Information supplied:
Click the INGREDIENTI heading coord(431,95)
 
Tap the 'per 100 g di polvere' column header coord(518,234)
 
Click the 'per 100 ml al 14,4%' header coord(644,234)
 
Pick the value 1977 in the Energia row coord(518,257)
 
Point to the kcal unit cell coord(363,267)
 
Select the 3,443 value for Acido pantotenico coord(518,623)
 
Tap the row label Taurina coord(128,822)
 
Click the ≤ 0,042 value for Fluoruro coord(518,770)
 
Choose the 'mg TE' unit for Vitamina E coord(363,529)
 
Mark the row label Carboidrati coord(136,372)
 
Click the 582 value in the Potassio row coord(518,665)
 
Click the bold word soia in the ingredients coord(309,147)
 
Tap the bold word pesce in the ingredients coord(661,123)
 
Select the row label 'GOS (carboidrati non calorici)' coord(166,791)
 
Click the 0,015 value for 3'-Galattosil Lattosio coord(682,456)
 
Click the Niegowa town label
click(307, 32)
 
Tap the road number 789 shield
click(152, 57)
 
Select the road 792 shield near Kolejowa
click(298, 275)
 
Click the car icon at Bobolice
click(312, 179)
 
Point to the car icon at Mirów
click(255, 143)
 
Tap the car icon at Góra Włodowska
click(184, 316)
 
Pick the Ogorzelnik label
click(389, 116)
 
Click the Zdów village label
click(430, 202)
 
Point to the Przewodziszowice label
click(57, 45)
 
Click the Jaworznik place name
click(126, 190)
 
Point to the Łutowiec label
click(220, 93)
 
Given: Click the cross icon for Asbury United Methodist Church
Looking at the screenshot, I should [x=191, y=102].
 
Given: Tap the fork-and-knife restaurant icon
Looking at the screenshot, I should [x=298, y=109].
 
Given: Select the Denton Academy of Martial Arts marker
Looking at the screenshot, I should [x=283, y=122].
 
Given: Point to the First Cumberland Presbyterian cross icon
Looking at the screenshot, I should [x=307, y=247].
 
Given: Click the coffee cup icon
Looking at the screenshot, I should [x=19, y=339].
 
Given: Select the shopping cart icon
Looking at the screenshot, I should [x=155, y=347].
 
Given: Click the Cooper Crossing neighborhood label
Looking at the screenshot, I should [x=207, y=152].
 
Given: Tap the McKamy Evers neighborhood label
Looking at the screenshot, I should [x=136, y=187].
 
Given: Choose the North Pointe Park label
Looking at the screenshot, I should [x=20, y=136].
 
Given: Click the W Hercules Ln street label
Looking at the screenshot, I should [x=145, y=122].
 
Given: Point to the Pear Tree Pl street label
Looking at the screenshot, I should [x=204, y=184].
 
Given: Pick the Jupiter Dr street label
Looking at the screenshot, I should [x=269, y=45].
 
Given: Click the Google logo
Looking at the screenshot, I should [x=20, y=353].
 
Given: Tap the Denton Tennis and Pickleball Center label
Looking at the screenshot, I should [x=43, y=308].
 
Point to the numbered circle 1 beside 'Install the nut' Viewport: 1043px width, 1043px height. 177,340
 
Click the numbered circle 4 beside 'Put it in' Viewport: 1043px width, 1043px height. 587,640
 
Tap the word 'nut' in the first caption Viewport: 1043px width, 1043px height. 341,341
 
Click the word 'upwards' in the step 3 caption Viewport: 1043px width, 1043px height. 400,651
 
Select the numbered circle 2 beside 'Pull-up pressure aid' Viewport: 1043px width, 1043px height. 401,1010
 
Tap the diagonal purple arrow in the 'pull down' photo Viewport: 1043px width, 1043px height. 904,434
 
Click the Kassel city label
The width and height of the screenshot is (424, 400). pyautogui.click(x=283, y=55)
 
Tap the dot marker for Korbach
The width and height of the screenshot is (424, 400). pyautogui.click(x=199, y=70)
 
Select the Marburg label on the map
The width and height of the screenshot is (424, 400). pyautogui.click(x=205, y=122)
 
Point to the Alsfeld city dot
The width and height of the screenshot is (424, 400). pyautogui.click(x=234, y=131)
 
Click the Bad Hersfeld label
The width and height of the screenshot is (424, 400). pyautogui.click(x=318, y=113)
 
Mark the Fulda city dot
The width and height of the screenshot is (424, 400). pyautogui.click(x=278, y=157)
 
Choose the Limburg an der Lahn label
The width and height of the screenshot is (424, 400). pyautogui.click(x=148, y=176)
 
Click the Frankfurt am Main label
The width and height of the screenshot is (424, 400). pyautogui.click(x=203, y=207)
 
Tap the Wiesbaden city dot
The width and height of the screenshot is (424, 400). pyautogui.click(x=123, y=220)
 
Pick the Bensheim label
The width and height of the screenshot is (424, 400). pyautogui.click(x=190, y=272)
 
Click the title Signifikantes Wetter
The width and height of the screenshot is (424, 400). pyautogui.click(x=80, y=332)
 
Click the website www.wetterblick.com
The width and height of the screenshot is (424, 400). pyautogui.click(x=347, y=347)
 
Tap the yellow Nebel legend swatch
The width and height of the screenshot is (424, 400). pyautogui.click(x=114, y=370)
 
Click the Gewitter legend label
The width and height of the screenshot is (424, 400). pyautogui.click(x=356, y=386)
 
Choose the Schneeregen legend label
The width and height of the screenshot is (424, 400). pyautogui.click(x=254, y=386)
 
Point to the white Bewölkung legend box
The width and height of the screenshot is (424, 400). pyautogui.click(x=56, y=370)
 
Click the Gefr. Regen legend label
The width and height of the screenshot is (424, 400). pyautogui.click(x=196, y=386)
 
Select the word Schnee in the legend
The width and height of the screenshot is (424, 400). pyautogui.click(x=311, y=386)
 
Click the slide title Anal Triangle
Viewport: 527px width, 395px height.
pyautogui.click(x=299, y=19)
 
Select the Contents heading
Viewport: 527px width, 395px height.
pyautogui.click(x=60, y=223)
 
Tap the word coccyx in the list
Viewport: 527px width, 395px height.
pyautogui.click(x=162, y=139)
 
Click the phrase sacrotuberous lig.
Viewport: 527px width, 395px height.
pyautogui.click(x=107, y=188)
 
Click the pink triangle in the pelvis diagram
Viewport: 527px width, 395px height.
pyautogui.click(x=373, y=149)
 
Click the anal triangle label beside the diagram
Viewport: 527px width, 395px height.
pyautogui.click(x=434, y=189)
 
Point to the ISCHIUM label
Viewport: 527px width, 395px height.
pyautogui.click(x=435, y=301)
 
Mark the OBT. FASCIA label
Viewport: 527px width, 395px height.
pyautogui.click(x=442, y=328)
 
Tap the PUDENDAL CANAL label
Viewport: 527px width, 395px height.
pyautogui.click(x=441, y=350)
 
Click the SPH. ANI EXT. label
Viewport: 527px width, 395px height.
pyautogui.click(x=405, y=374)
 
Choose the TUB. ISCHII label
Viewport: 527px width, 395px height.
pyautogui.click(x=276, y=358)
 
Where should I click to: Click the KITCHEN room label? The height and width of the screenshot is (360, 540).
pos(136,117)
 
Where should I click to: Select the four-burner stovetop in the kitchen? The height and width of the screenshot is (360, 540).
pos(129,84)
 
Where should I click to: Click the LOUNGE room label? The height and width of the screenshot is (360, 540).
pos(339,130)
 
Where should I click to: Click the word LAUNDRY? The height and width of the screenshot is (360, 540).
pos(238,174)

Aim of the exercise:
Please reproduce all of the data above line for line, with no changes.

Reply to the exercise:
Click the INGREDIENTI heading coord(431,95)
 
Tap the 'per 100 g di polvere' column header coord(518,234)
 
Click the 'per 100 ml al 14,4%' header coord(644,234)
 
Pick the value 1977 in the Energia row coord(518,257)
 
Point to the kcal unit cell coord(363,267)
 
Select the 3,443 value for Acido pantotenico coord(518,623)
 
Tap the row label Taurina coord(128,822)
 
Click the ≤ 0,042 value for Fluoruro coord(518,770)
 
Choose the 'mg TE' unit for Vitamina E coord(363,529)
 
Mark the row label Carboidrati coord(136,372)
 
Click the 582 value in the Potassio row coord(518,665)
 
Click the bold word soia in the ingredients coord(309,147)
 
Tap the bold word pesce in the ingredients coord(661,123)
 
Select the row label 'GOS (carboidrati non calorici)' coord(166,791)
 
Click the 0,015 value for 3'-Galattosil Lattosio coord(682,456)
 
Click the Niegowa town label
click(307, 32)
 
Tap the road number 789 shield
click(152, 57)
 
Select the road 792 shield near Kolejowa
click(298, 275)
 
Click the car icon at Bobolice
click(312, 179)
 
Point to the car icon at Mirów
click(255, 143)
 
Tap the car icon at Góra Włodowska
click(184, 316)
 
Pick the Ogorzelnik label
click(389, 116)
 
Click the Zdów village label
click(430, 202)
 
Point to the Przewodziszowice label
click(57, 45)
 
Click the Jaworznik place name
click(126, 190)
 
Point to the Łutowiec label
click(220, 93)
 
Given: Click the cross icon for Asbury United Methodist Church
Looking at the screenshot, I should [x=191, y=102].
 
Given: Tap the fork-and-knife restaurant icon
Looking at the screenshot, I should [x=298, y=109].
 
Given: Select the Denton Academy of Martial Arts marker
Looking at the screenshot, I should [x=283, y=122].
 
Given: Point to the First Cumberland Presbyterian cross icon
Looking at the screenshot, I should [x=307, y=247].
 
Given: Click the coffee cup icon
Looking at the screenshot, I should [x=19, y=339].
 
Given: Select the shopping cart icon
Looking at the screenshot, I should [x=155, y=347].
 
Given: Click the Cooper Crossing neighborhood label
Looking at the screenshot, I should [x=207, y=152].
 
Given: Tap the McKamy Evers neighborhood label
Looking at the screenshot, I should [x=136, y=187].
 
Given: Choose the North Pointe Park label
Looking at the screenshot, I should [x=20, y=136].
 
Given: Click the W Hercules Ln street label
Looking at the screenshot, I should [x=145, y=122].
 
Given: Point to the Pear Tree Pl street label
Looking at the screenshot, I should [x=204, y=184].
 
Given: Pick the Jupiter Dr street label
Looking at the screenshot, I should [x=269, y=45].
 
Given: Click the Google logo
Looking at the screenshot, I should [x=20, y=353].
 
Given: Tap the Denton Tennis and Pickleball Center label
Looking at the screenshot, I should [x=43, y=308].
 
Point to the numbered circle 1 beside 'Install the nut' Viewport: 1043px width, 1043px height. 177,340
 
Click the numbered circle 4 beside 'Put it in' Viewport: 1043px width, 1043px height. 587,640
 
Tap the word 'nut' in the first caption Viewport: 1043px width, 1043px height. 341,341
 
Click the word 'upwards' in the step 3 caption Viewport: 1043px width, 1043px height. 400,651
 
Select the numbered circle 2 beside 'Pull-up pressure aid' Viewport: 1043px width, 1043px height. 401,1010
 
Tap the diagonal purple arrow in the 'pull down' photo Viewport: 1043px width, 1043px height. 904,434
 
Click the Kassel city label
The width and height of the screenshot is (424, 400). pyautogui.click(x=283, y=55)
 
Tap the dot marker for Korbach
The width and height of the screenshot is (424, 400). pyautogui.click(x=199, y=70)
 
Select the Marburg label on the map
The width and height of the screenshot is (424, 400). pyautogui.click(x=205, y=122)
 
Point to the Alsfeld city dot
The width and height of the screenshot is (424, 400). pyautogui.click(x=234, y=131)
 
Click the Bad Hersfeld label
The width and height of the screenshot is (424, 400). pyautogui.click(x=318, y=113)
 
Mark the Fulda city dot
The width and height of the screenshot is (424, 400). pyautogui.click(x=278, y=157)
 
Choose the Limburg an der Lahn label
The width and height of the screenshot is (424, 400). pyautogui.click(x=148, y=176)
 
Click the Frankfurt am Main label
The width and height of the screenshot is (424, 400). pyautogui.click(x=203, y=207)
 
Tap the Wiesbaden city dot
The width and height of the screenshot is (424, 400). pyautogui.click(x=123, y=220)
 
Pick the Bensheim label
The width and height of the screenshot is (424, 400). pyautogui.click(x=190, y=272)
 
Click the title Signifikantes Wetter
The width and height of the screenshot is (424, 400). pyautogui.click(x=80, y=332)
 
Click the website www.wetterblick.com
The width and height of the screenshot is (424, 400). pyautogui.click(x=347, y=347)
 
Tap the yellow Nebel legend swatch
The width and height of the screenshot is (424, 400). pyautogui.click(x=114, y=370)
 
Click the Gewitter legend label
The width and height of the screenshot is (424, 400). pyautogui.click(x=356, y=386)
 
Choose the Schneeregen legend label
The width and height of the screenshot is (424, 400). pyautogui.click(x=254, y=386)
 
Point to the white Bewölkung legend box
The width and height of the screenshot is (424, 400). pyautogui.click(x=56, y=370)
 
Click the Gefr. Regen legend label
The width and height of the screenshot is (424, 400). pyautogui.click(x=196, y=386)
 
Select the word Schnee in the legend
The width and height of the screenshot is (424, 400). pyautogui.click(x=311, y=386)
 
Click the slide title Anal Triangle
Viewport: 527px width, 395px height.
pyautogui.click(x=299, y=19)
 
Select the Contents heading
Viewport: 527px width, 395px height.
pyautogui.click(x=60, y=223)
 
Tap the word coccyx in the list
Viewport: 527px width, 395px height.
pyautogui.click(x=162, y=139)
 
Click the phrase sacrotuberous lig.
Viewport: 527px width, 395px height.
pyautogui.click(x=107, y=188)
 
Click the pink triangle in the pelvis diagram
Viewport: 527px width, 395px height.
pyautogui.click(x=373, y=149)
 
Click the anal triangle label beside the diagram
Viewport: 527px width, 395px height.
pyautogui.click(x=434, y=189)
 
Point to the ISCHIUM label
Viewport: 527px width, 395px height.
pyautogui.click(x=435, y=301)
 
Mark the OBT. FASCIA label
Viewport: 527px width, 395px height.
pyautogui.click(x=442, y=328)
 
Tap the PUDENDAL CANAL label
Viewport: 527px width, 395px height.
pyautogui.click(x=441, y=350)
 
Click the SPH. ANI EXT. label
Viewport: 527px width, 395px height.
pyautogui.click(x=405, y=374)
 
Choose the TUB. ISCHII label
Viewport: 527px width, 395px height.
pyautogui.click(x=276, y=358)
 
Where should I click to: Click the KITCHEN room label? The height and width of the screenshot is (360, 540).
pos(136,117)
 
Where should I click to: Select the four-burner stovetop in the kitchen? The height and width of the screenshot is (360, 540).
pos(129,84)
 
Where should I click to: Click the LOUNGE room label? The height and width of the screenshot is (360, 540).
pos(339,130)
 
Where should I click to: Click the word LAUNDRY? The height and width of the screenshot is (360, 540).
pos(238,174)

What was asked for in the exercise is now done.